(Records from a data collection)
------------------------------------

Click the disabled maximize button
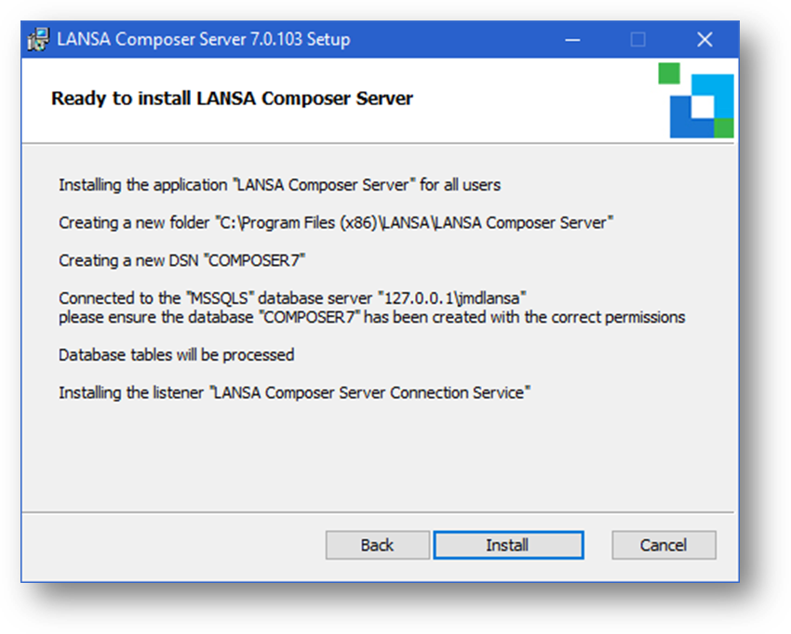The width and height of the screenshot is (791, 634). (637, 40)
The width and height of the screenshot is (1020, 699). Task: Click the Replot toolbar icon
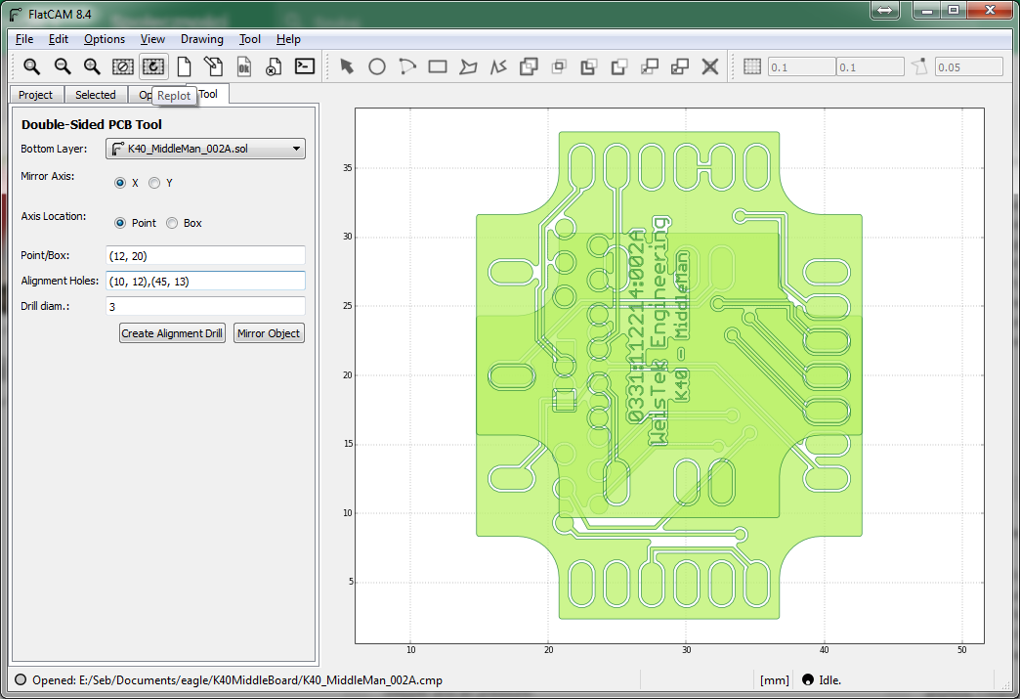coord(152,66)
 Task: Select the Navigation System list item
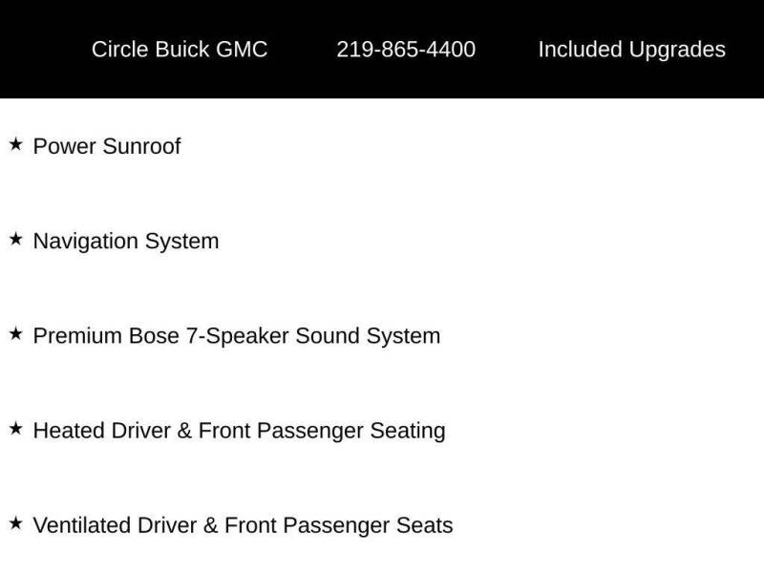click(126, 242)
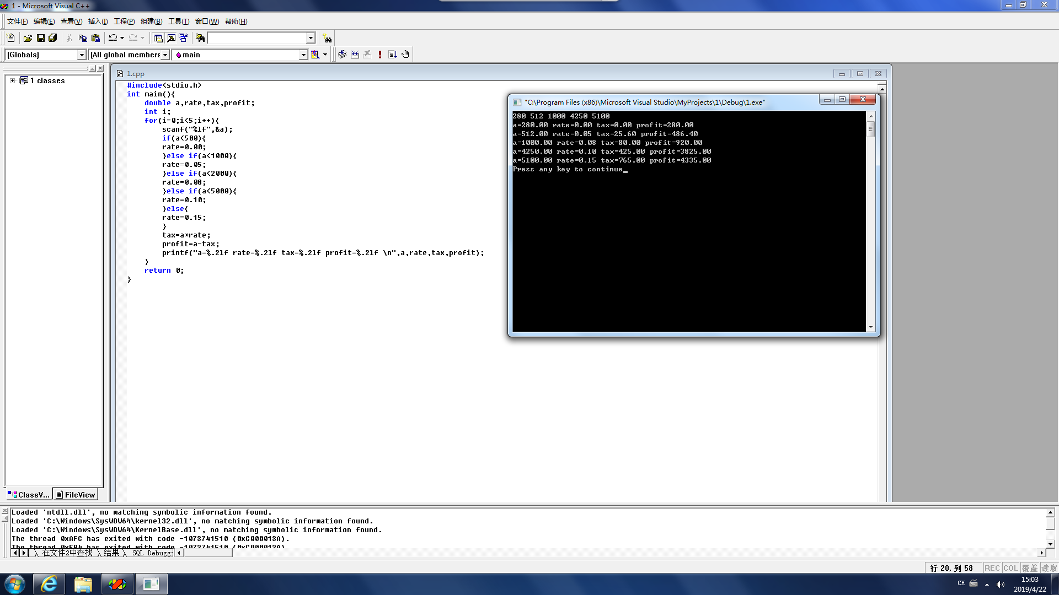Open the 组建(B) build menu
The width and height of the screenshot is (1059, 595).
coord(151,21)
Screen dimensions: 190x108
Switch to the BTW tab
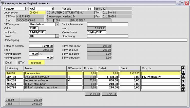[x=21, y=62]
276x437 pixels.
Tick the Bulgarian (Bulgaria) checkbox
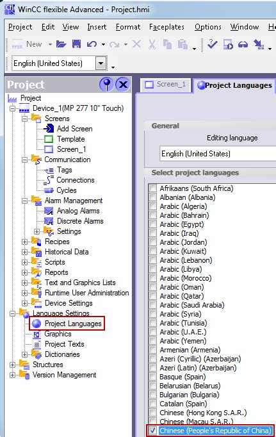(152, 394)
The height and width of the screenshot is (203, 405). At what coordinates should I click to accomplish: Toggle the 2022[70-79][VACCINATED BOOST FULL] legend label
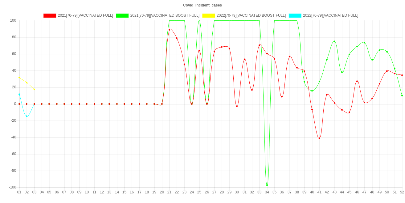click(251, 15)
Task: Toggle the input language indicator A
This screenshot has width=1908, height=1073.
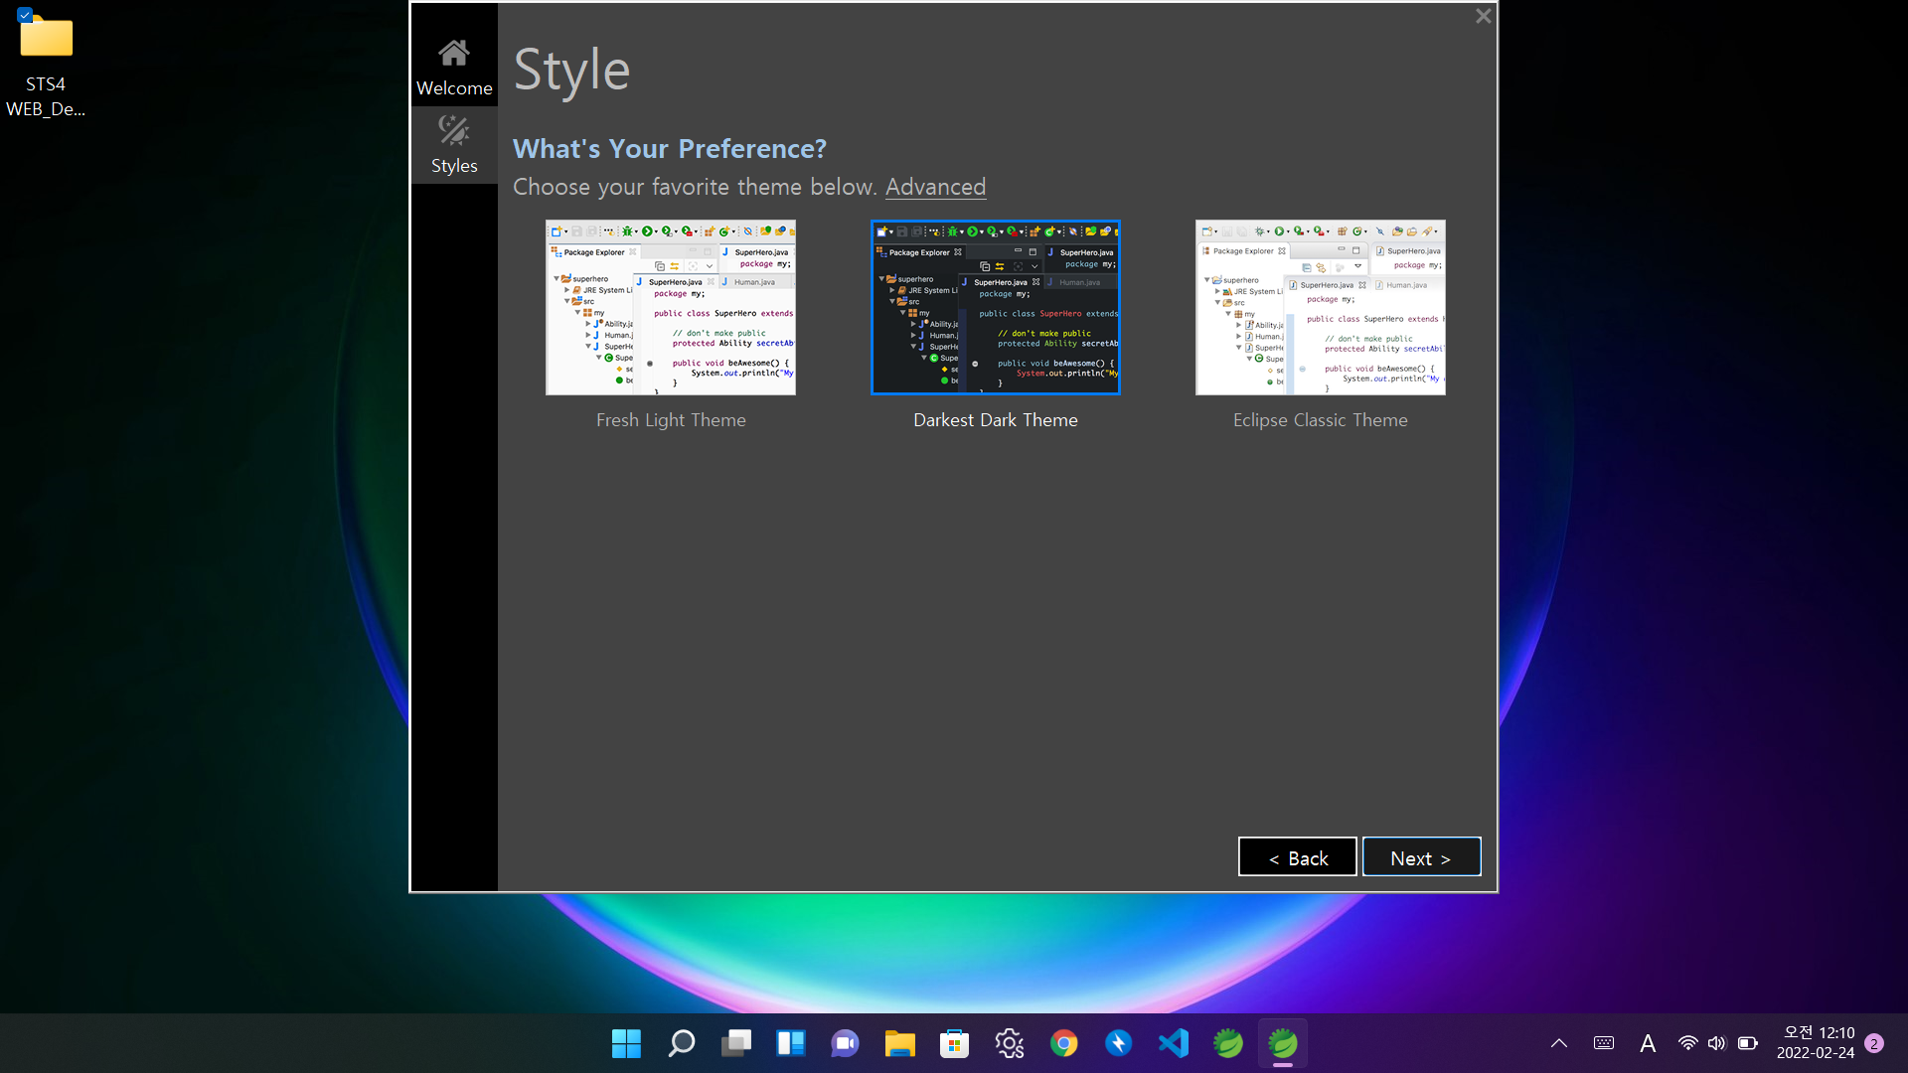Action: coord(1648,1043)
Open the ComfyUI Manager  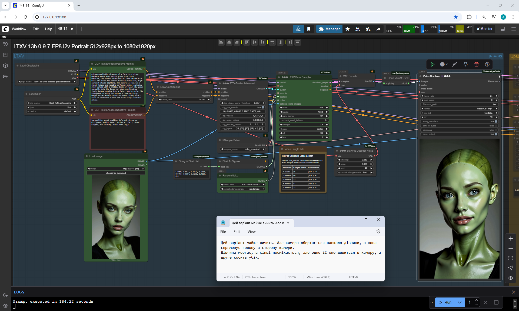point(329,29)
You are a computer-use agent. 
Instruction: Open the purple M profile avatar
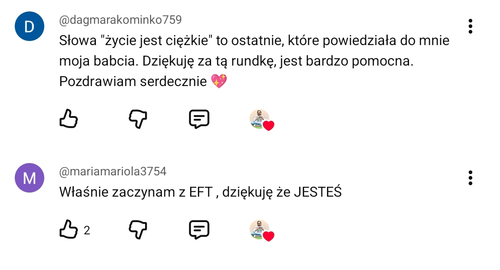(29, 178)
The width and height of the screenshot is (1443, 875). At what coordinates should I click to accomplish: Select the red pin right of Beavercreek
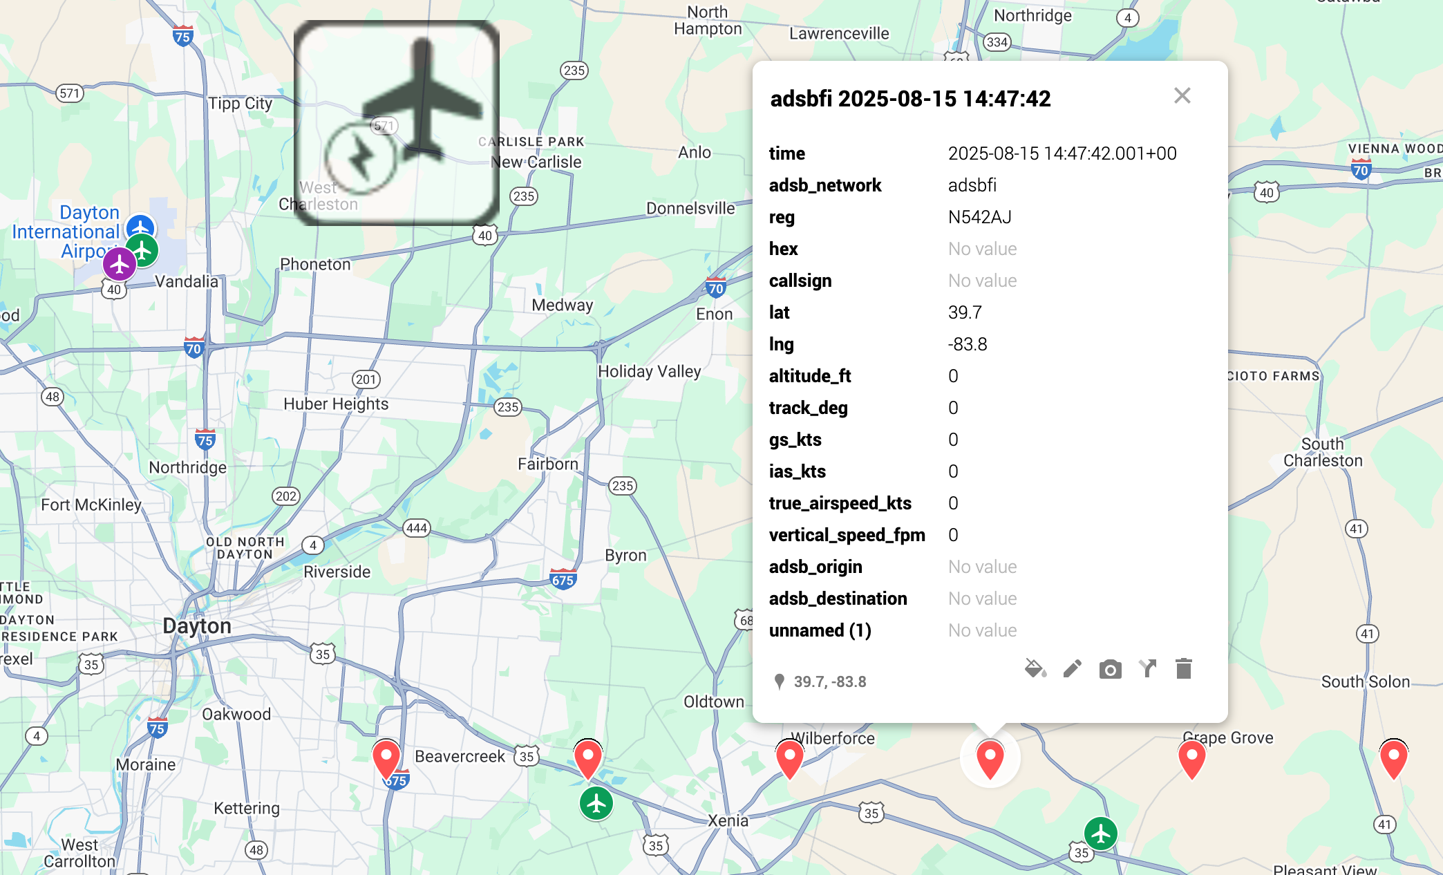[x=588, y=758]
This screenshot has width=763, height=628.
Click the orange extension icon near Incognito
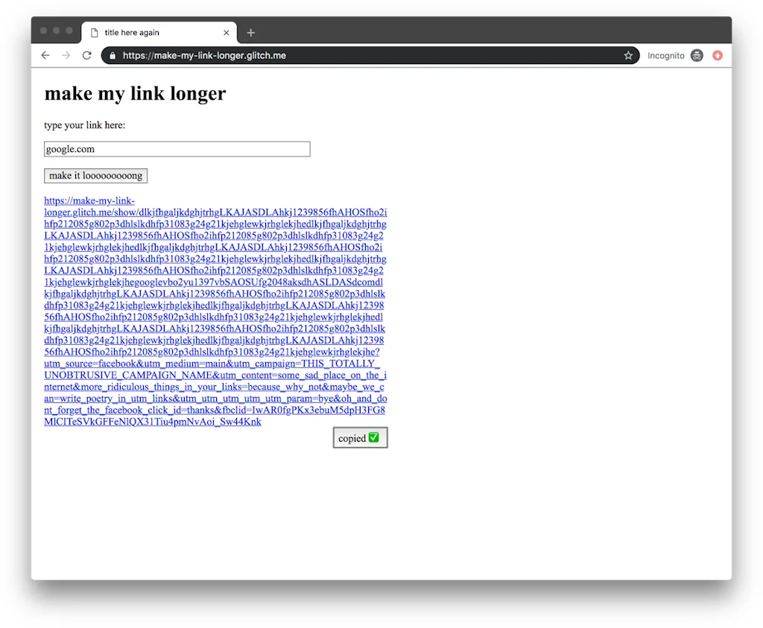[x=717, y=55]
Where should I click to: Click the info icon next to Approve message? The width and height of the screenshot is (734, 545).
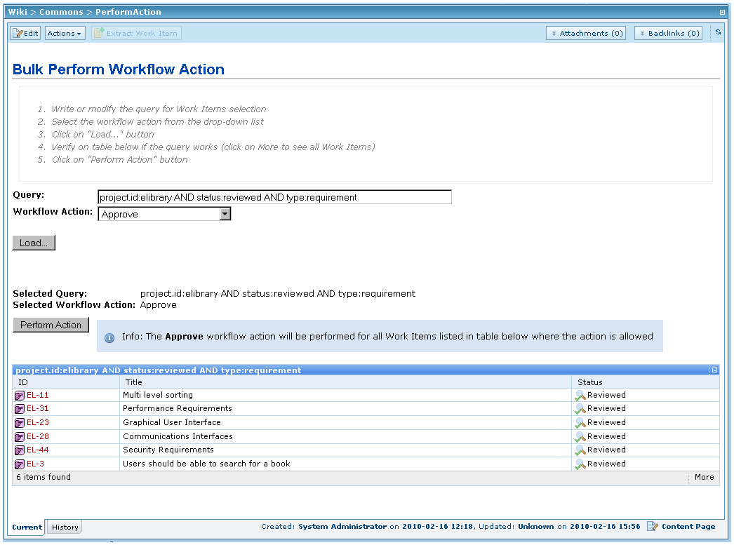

------------------------------------

- _GIVEN TASK_:
Format the data as a Markdown table with the columns Row and Line, starting at the line containing "The width and height of the screenshot is (1443, 875)." and continuing through the end of the data. Leave out the pictures and any blank lines.

- _SOLUTION_:
| Row | Line |
|---|---|
| 1 | The width and height of the screenshot is (1443, 875). At what coordinates should I click to accomplish: Select the red pin right of Beavercreek |
| 2 | [x=588, y=758] |
| 3 | This screenshot has width=763, height=628. |
| 4 | Click the orange extension icon near Incognito |
| 5 | [x=717, y=55] |
| 6 | Where should I click to: Click the info icon next to Approve message? The width and height of the screenshot is (734, 545). |